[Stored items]

----------------------------------------

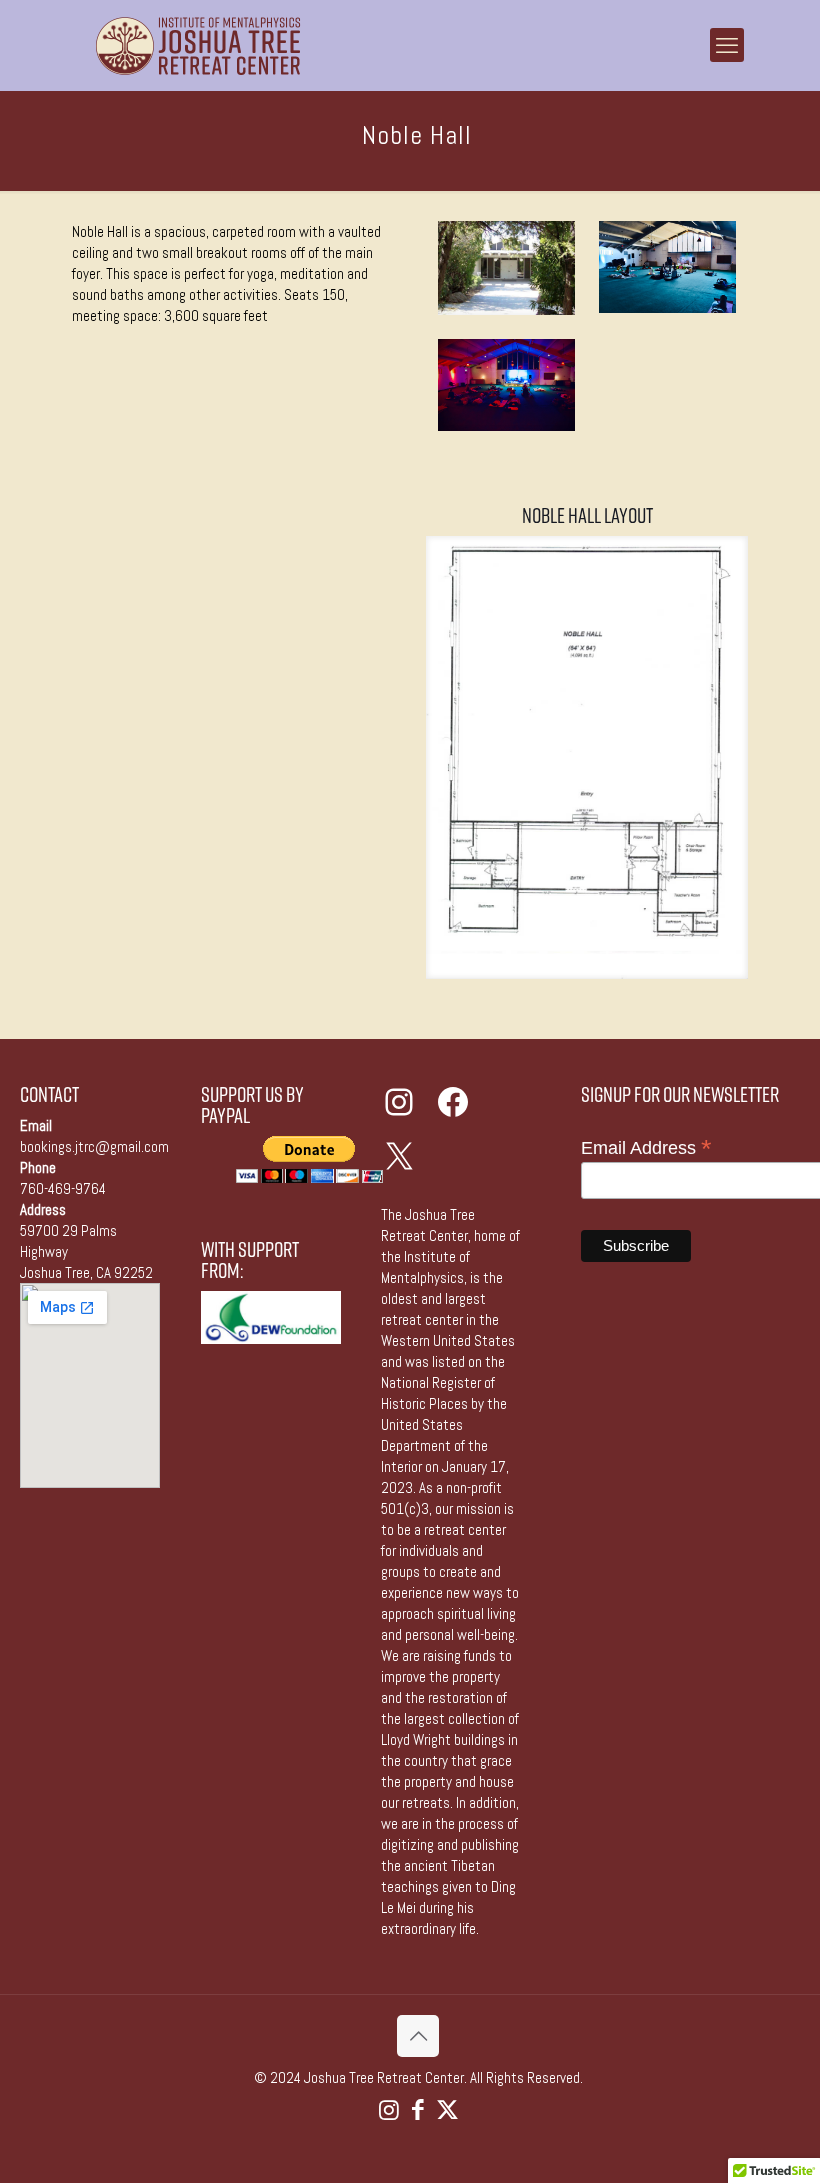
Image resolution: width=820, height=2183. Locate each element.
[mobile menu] (727, 45)
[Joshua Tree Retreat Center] (198, 45)
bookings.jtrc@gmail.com (94, 1146)
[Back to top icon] (418, 2036)
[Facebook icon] (418, 2110)
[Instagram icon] (389, 2110)
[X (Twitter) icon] (447, 2110)
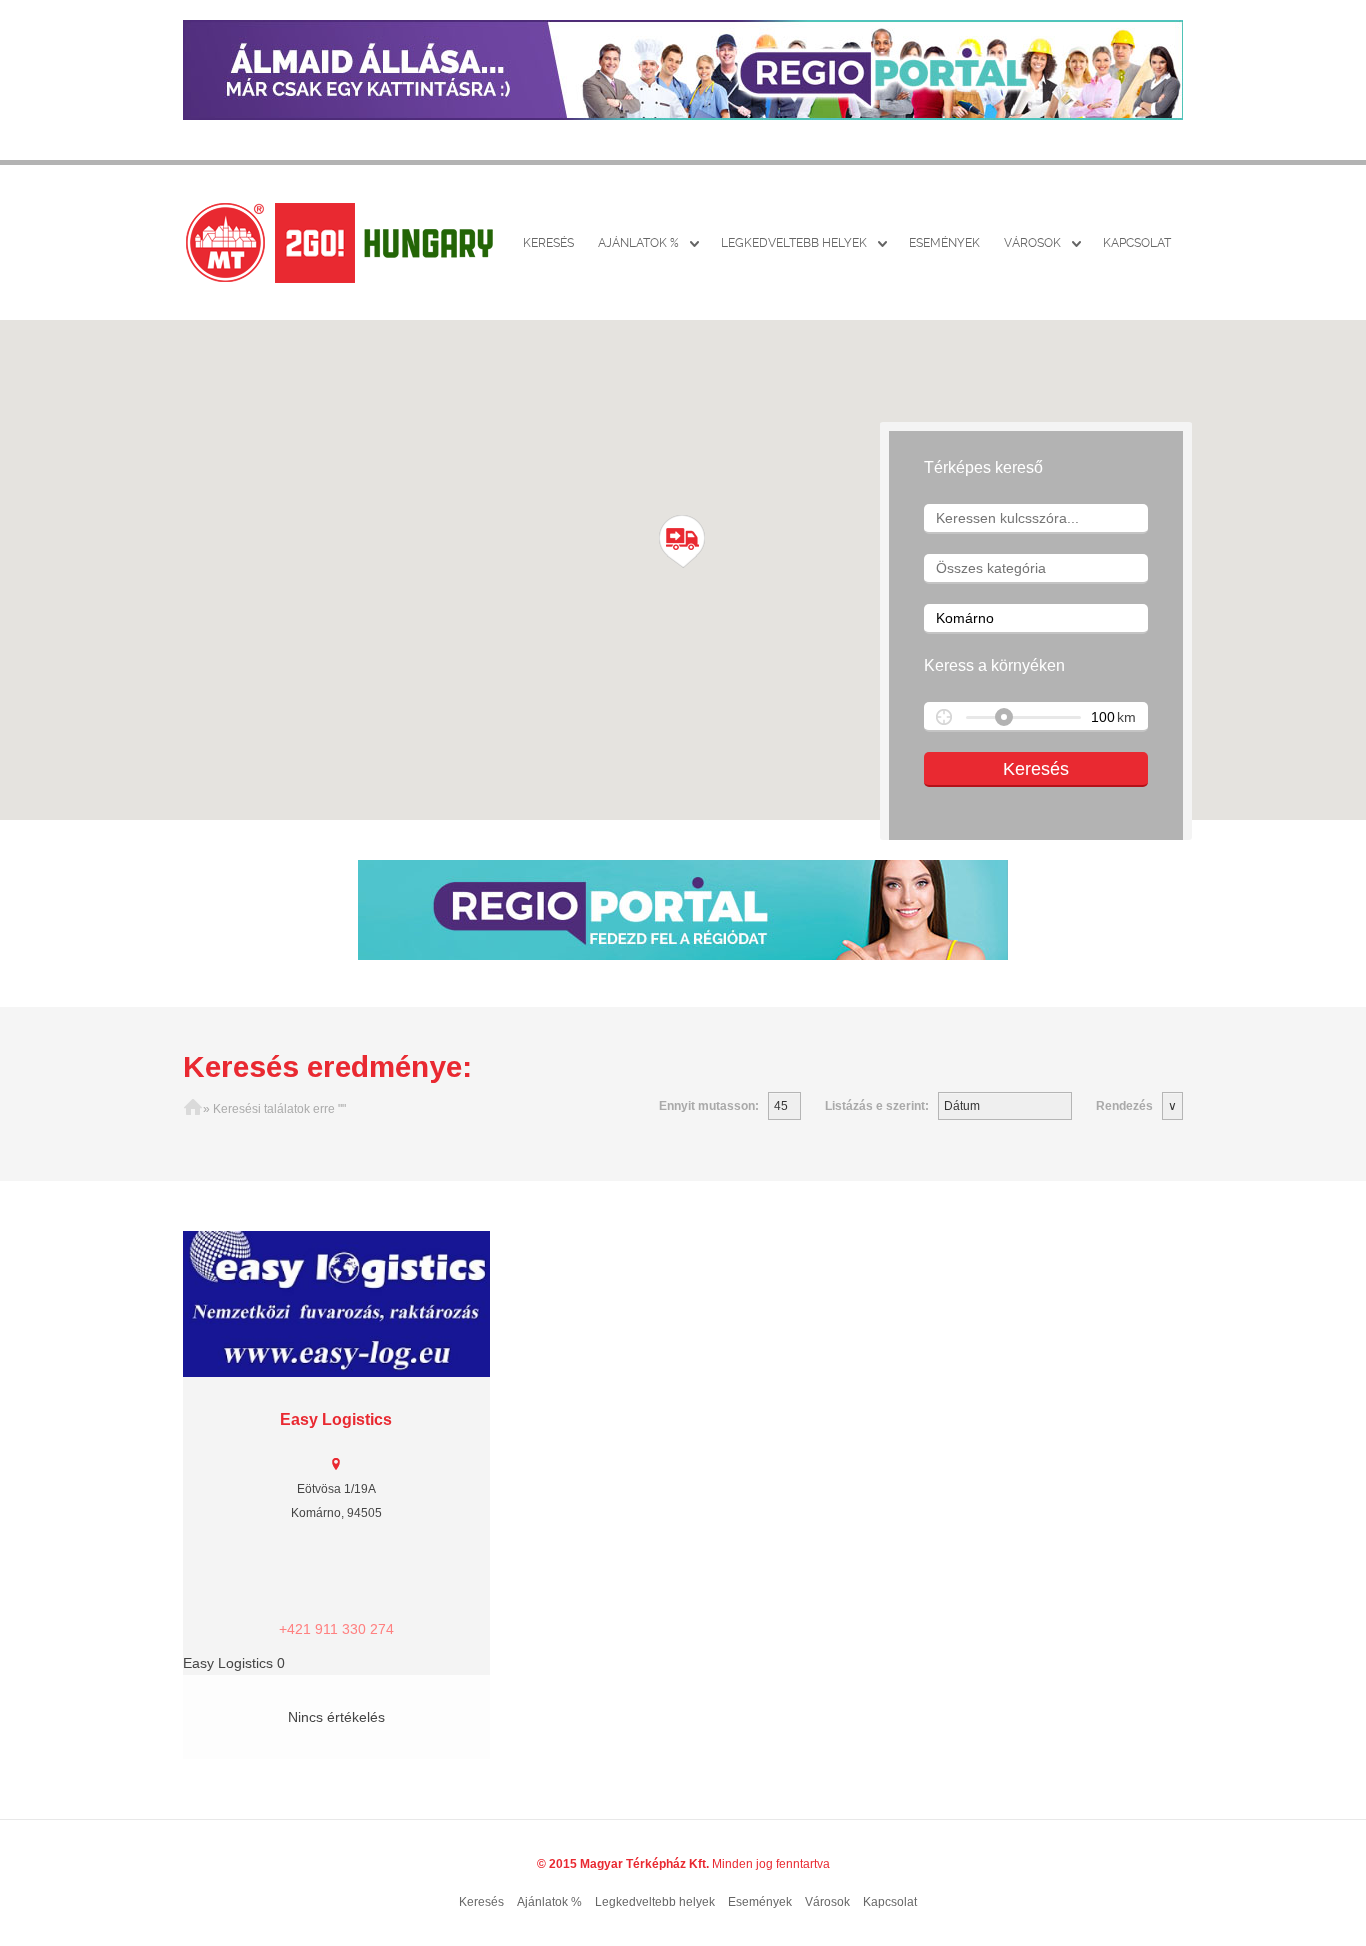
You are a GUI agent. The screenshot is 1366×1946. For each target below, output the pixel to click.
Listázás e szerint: (877, 1106)
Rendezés (1124, 1106)
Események (944, 243)
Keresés (548, 243)
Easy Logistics (336, 1419)
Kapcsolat (1137, 243)
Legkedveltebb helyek (794, 243)
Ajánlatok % (638, 243)
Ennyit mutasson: (709, 1106)
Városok (1032, 243)
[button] (682, 542)
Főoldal (193, 1109)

----------------------------------------

▸ **YOUR INSTRUCTIONS**
Looking at the data above, show all lines where the word "each" occurs.

▸ **ANSWER TO THIS EXERCISE**
Image resolution: width=820, height=2183. Locate each element.
You are a GUI agent. The screenshot is 1366×1946. For each target below, output the pixel to click.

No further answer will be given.